Texto aportado
..............................
Desde entonces, los Homo sapiens hemos colonizado el planeta, dando muestras de un enorme éxito reproductivo, creado sociedades diversas y un mundo cultural rico en manifestaciones religiosas, artísticas, filosóficas y científicas. Hemos creado un enorme potencial tecnológico, industrias extraordinarias y una riqueza nunca antes vista, aunque muy mal repartida.

Lo pobreza, las guerras, el deterioro ambiental, el fanatismo y la ignorancia siempre están presentes, aunque –como señala Steven Pinker—en retroceso desde la llegada de la Ilustración, en el siglo XVIII. Nuestras capacidades inventivas, posibilitadas por la evolución biológica de nuestro cerebro, nos han permitido crear concepciones, normas éticas y jurídicas que, centradas en nosotros, nos han llevado a creer que no solo ocupamos en el universo, un lugar distinto que el resto de seres vivos, sino que se nos deben (y nos merecemos) prerrogativas especiales.

Nos resistimos a aceptar que nuestro cercano parentesco con los chimpancés los hace merecedores de las mismas prerrogativas; y también que si otras especies del género Homo hubieran sobrevivido hasta el día de hoy –digamos, por ejemplo, habilis, erectus, ergaster, rudolfensis o neanderthalensis— o les atribuiríamos los mismos derechos humanos que con tanto celo defendemos para nosotros o se armaría un tremendo conflicto, porque esos humanos seguramente pelearían con uñas y dientes –y seguramente con armas— para defender su humanidad.

Género y sexo

No hemos dejado de pensar sobre nosotros mismos desde que irrumpimos como especie, lo cual fue catapultado por la adquisición-invención del lenguaje. Pensar sobre nosotros y sobre lo otro, su origen, sus causas y su razón de ser es una ocupación, o preocupación, que hunde sus raíces en tiempos remotos.
..............................
Datos del conjunto
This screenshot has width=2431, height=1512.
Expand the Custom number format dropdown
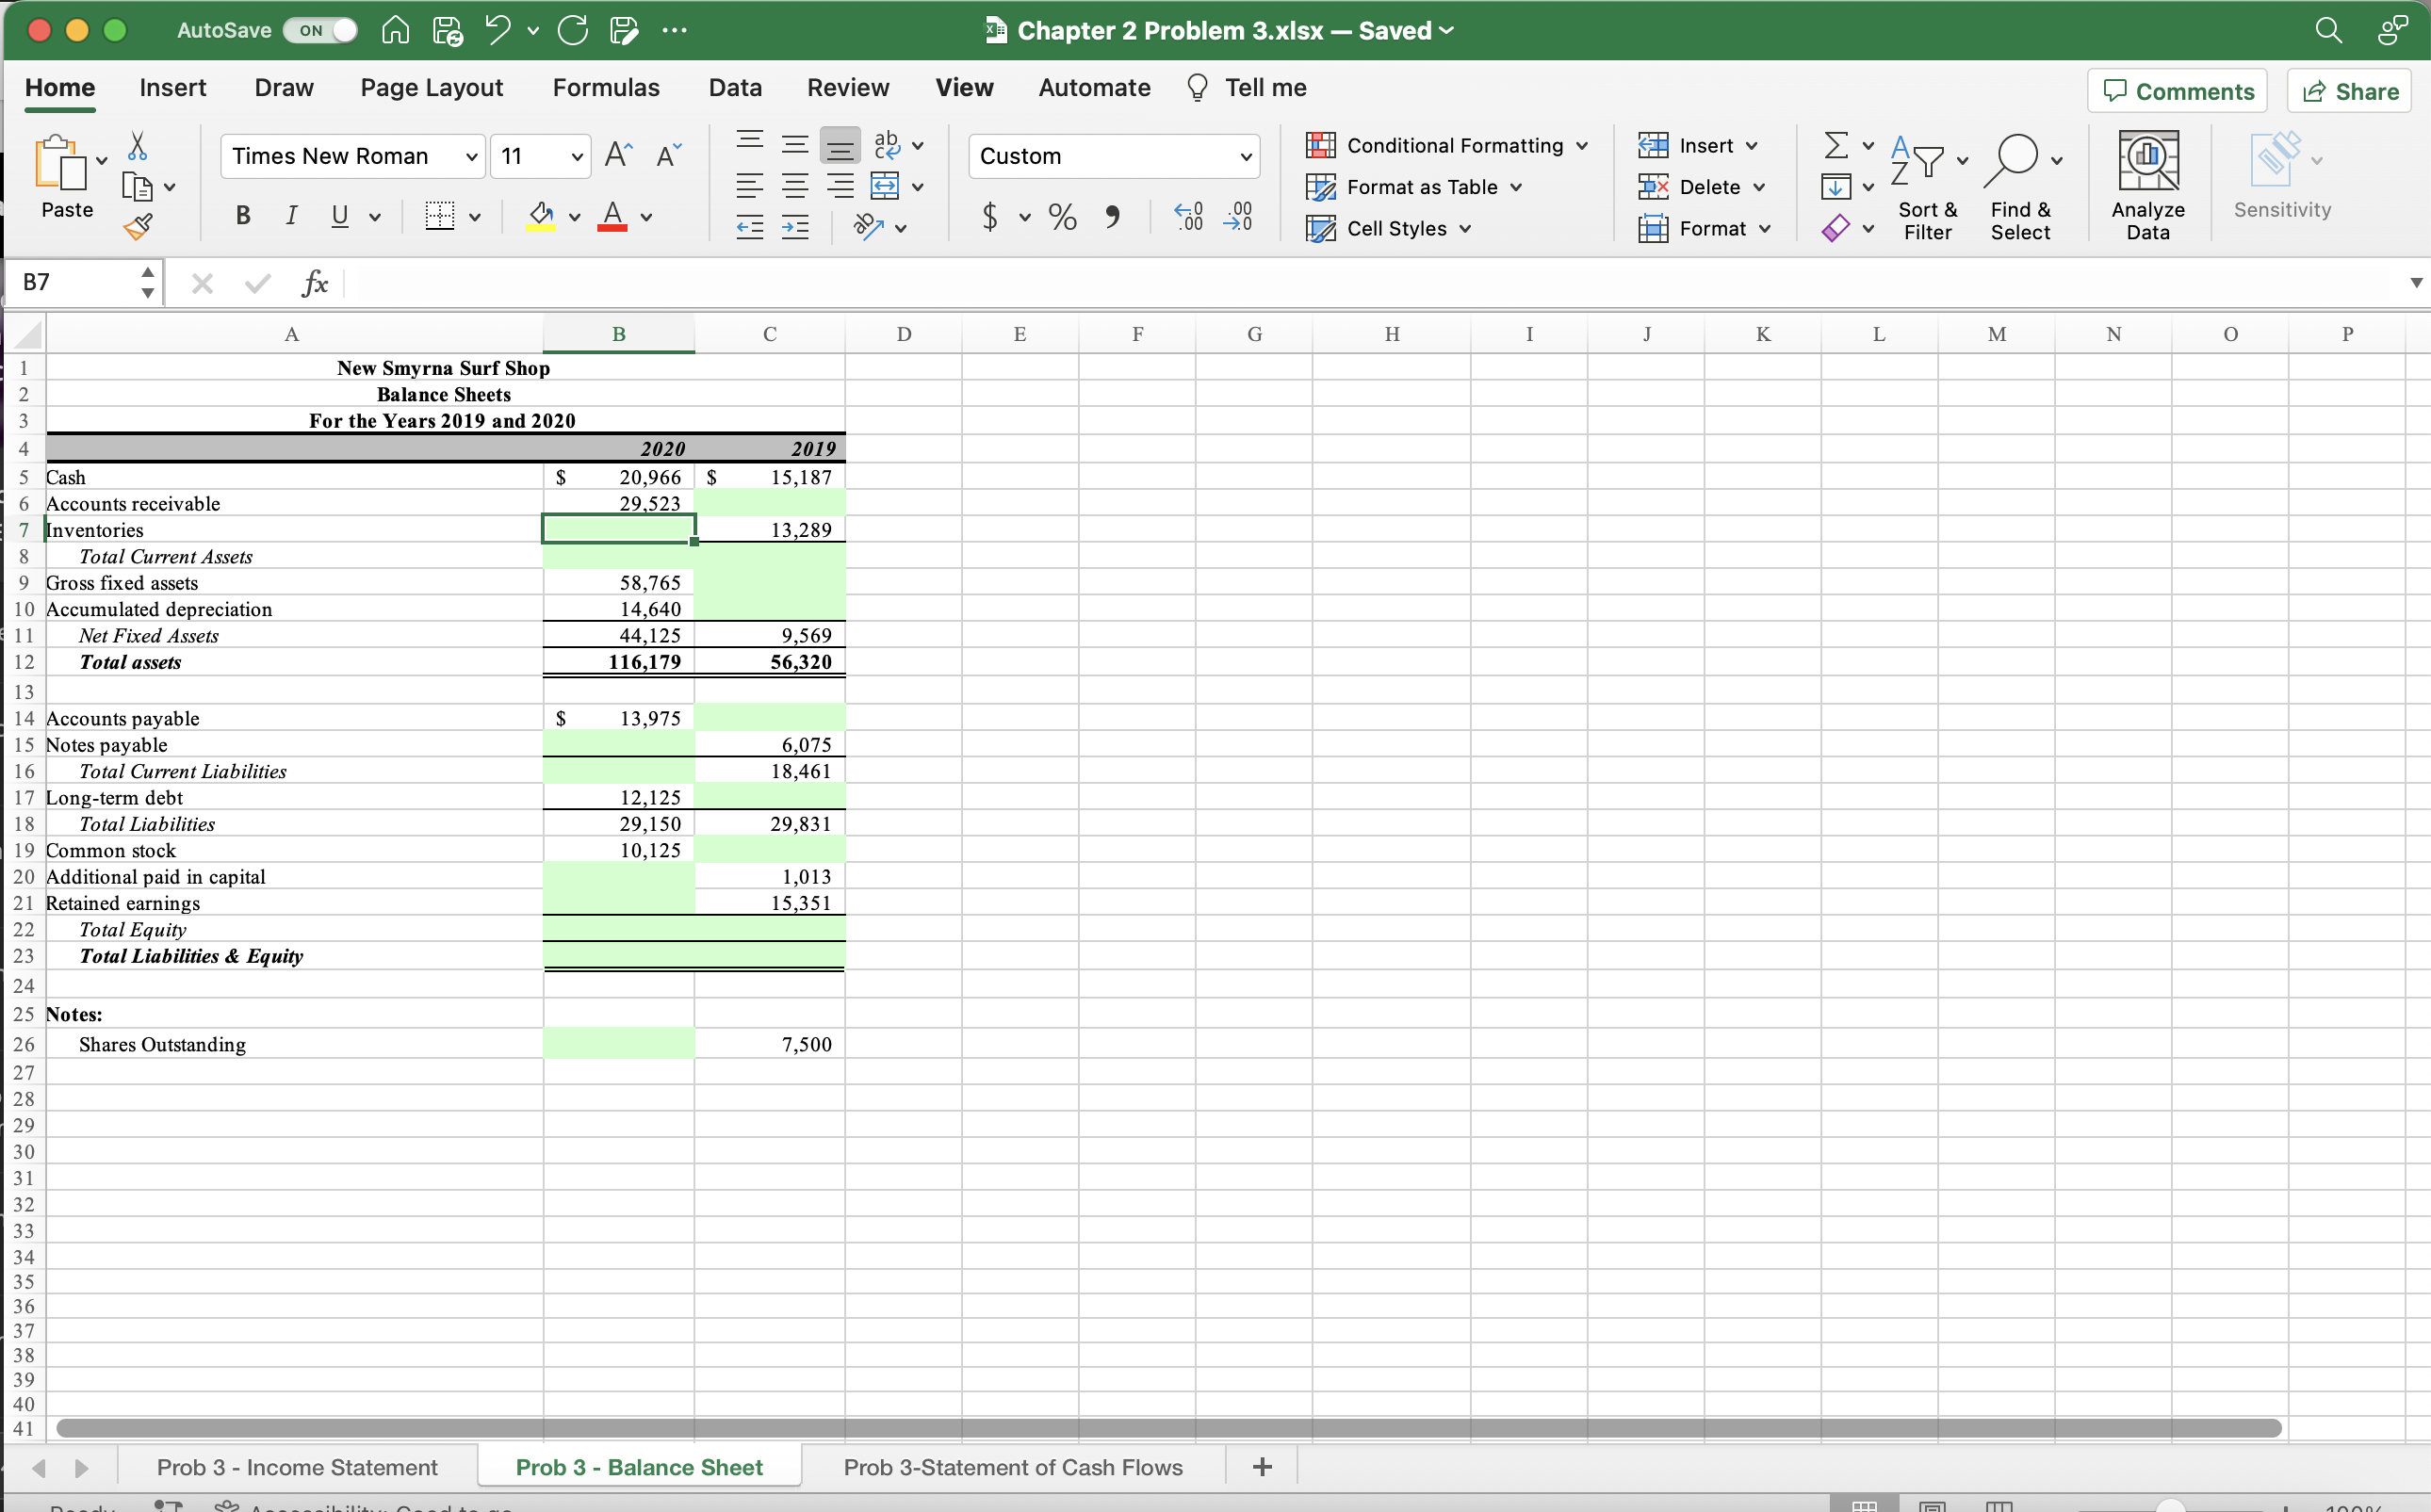(x=1245, y=157)
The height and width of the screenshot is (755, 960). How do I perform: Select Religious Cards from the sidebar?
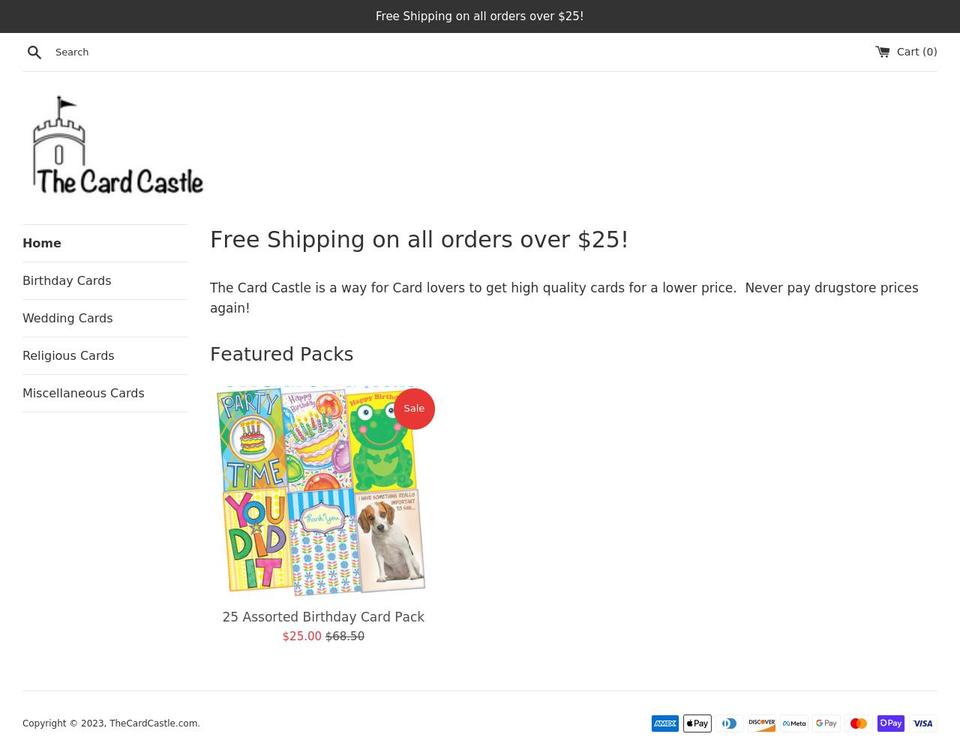[68, 355]
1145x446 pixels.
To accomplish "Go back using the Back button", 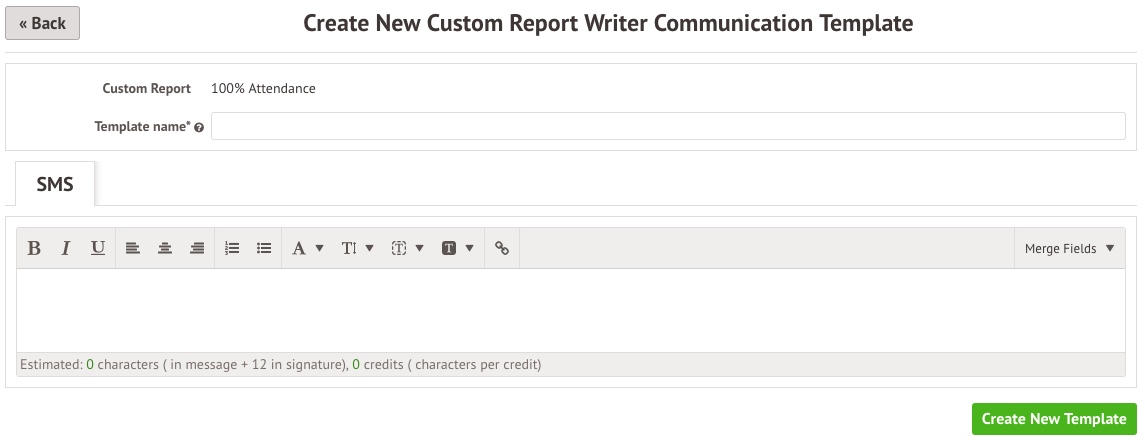I will click(42, 23).
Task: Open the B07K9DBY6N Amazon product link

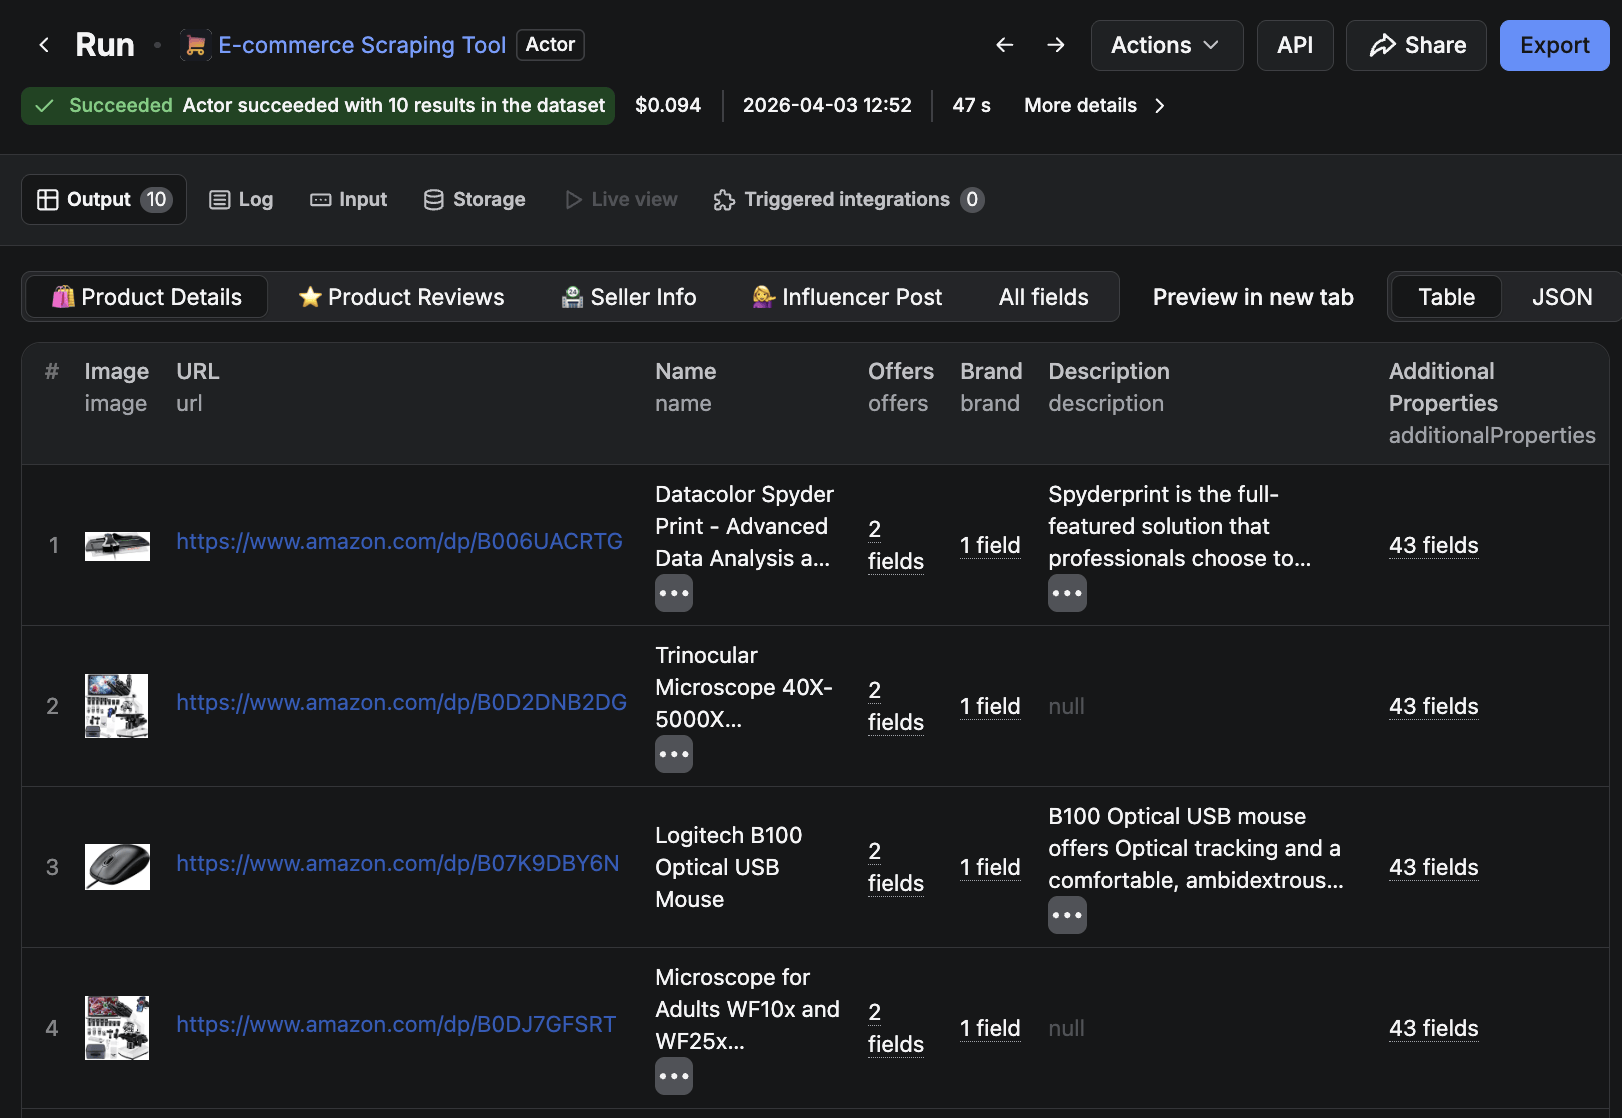Action: (x=397, y=863)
..............................
Responde según el texto aportado:
(a) ¿Desde qué momento, según Steven Pinker, están en retroceso la pobreza y las guerras?
(b) ¿Qué especies del género Homo se mencionan como ejemplo?
(c) ¿Qué catapultó nuestra costumbre de pensar sobre nosotros mismos?

Resultado
(a) Desde la llegada de la Ilustración, en el siglo XVIII.
(b) Habilis, erectus, ergaster, rudolfensis y neanderthalensis.
(c) La adquisición-invención del lenguaje.